Task queue backlog
Task queue backlog
A backlogged task queue can prevent tasks from completing and put the cluster into an unhealthy state. Resource constraints, a large number of tasks being triggered at once, and long running tasks can all contribute to a backlogged task queue.
Diagnose a task queue backlog
Check the thread pool status
A depleted thread pool can result in rejected requests.
Thread pool depletion might be restricted to a specific data tier. If hot spotting is occuring, one node might experience depletion faster than other nodes, leading to performance issues and a growing task backlog.
You can use the cat thread pool API to see the number of active threads in each thread pool and how many tasks are queued, how many have been rejected, and how many have completed.
resp = client.cat.thread_pool(
v=True,
s="t,n",
h="type,name,node_name,active,queue,rejected,completed",
)
print(resp)
response = client.cat.thread_pool(
v: true,
s: 't,n',
h: 'type,name,node_name,active,queue,rejected,completed'
)
puts response
const response = await client.cat.threadPool({
v: "true",
s: "t,n",
h: "type,name,node_name,active,queue,rejected,completed",
});
console.log(response);
GET /_cat/thread_pool?v&s=t,n&h=type,name,node_name,active,queue,rejected,completed
The active
and queue
statistics are instantaneous while the rejected
and completed
statistics are cumulative from node startup.
Inspect the hot threads on each node
If a particular thread pool queue is backed up, you can periodically poll the Nodes hot threads API to determine if the thread has sufficient resources to progress and gauge how quickly it is progressing.
resp = client.nodes.hot_threads()
print(resp)
response = client.nodes.hot_threads
puts response
const response = await client.nodes.hotThreads();
console.log(response);
GET /_nodes/hot_threads
Look for long running node tasks
Long-running tasks can also cause a backlog. You can use the task management API to get information about the node tasks that are running. Check the running_time_in_nanos
to identify tasks that are taking an excessive amount of time to complete.
resp = client.tasks.list(
pretty=True,
human=True,
detailed=True,
)
print(resp)
const response = await client.tasks.list({
pretty: "true",
human: "true",
detailed: "true",
});
console.log(response);
GET /_tasks?pretty=true&human=true&detailed=true
If a particular action
is suspected, you can filter the tasks further. The most common long-running tasks are bulk index- or search-related.
Filter for bulk index actions:
resp = client.tasks.list(
human=True,
detailed=True,
actions="indices:data/write/bulk",
)
print(resp)
const response = await client.tasks.list({
human: "true",
detailed: "true",
actions: "indices:data/write/bulk",
});
console.log(response);
GET /_tasks?human&detailed&actions=indices:data/write/bulk
Filter for search actions:
resp = client.tasks.list(
human=True,
detailed=True,
actions="indices:data/write/search",
)
print(resp)
const response = await client.tasks.list({
human: "true",
detailed: "true",
actions: "indices:data/write/search",
});
console.log(response);
GET /_tasks?human&detailed&actions=indices:data/write/search
The API response may contain additional tasks columns, including description
and header
, which provides the task parameters, target, and requestor. You can use this information to perform further diagnosis.
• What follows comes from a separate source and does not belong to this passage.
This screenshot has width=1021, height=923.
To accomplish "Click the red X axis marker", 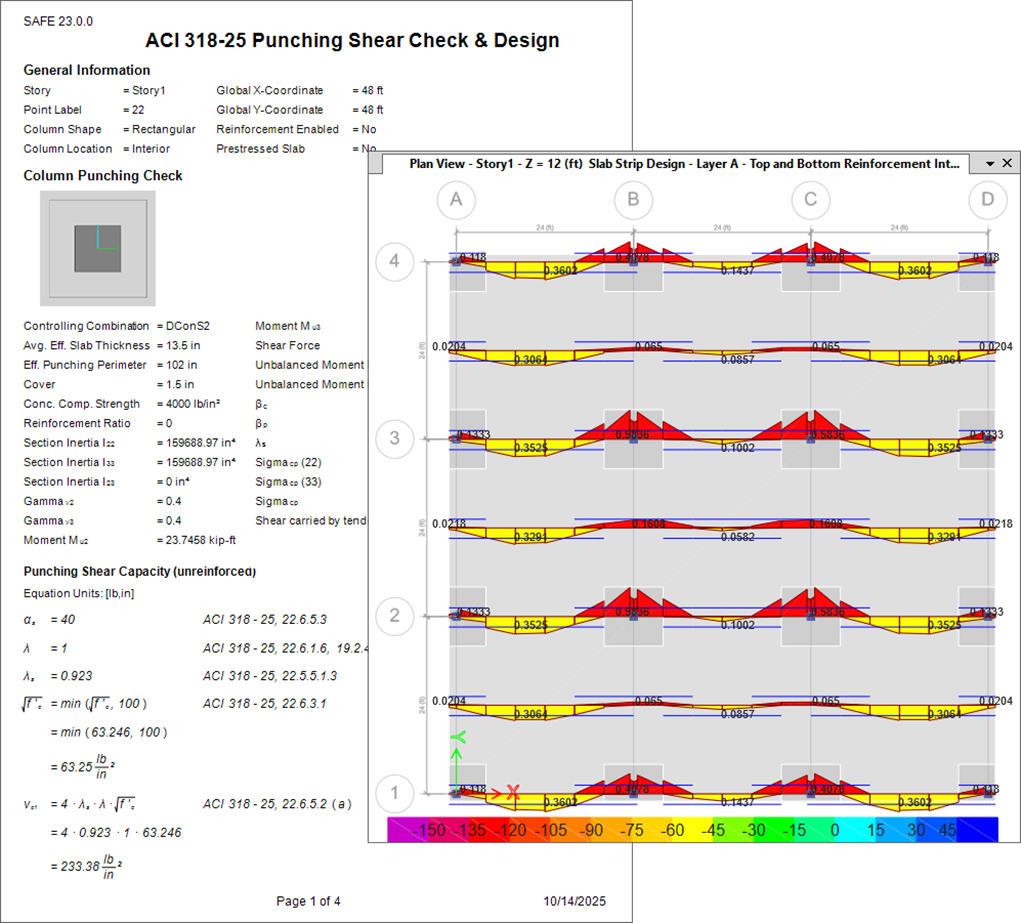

Look for long running cluster tasks
A task backlog might also appear as a delay in synchronizing the cluster state. You can use the cluster pending tasks API to get information about the pending cluster state sync tasks that are running.
resp = client.cluster.pending_tasks()
print(resp)
const response = await client.cluster.pendingTasks();
console.log(response);
GET /_cluster/pending_tasks
Check the timeInQueue
to identify tasks that are taking an excessive amount of time to complete.
Resolve a task queue backlog
Increase available resources
If tasks are progressing slowly and the queue is backing up, you might need to take steps to Reduce CPU usage.
In some cases, increasing the thread pool size might help. For example, the force_merge
thread pool defaults to a single thread. Increasing the size to 2 might help reduce a backlog of force merge requests.
Cancel stuck tasks
If you find the active task’s hot thread isn’t progressing and there’s a backlog, consider canceling the task.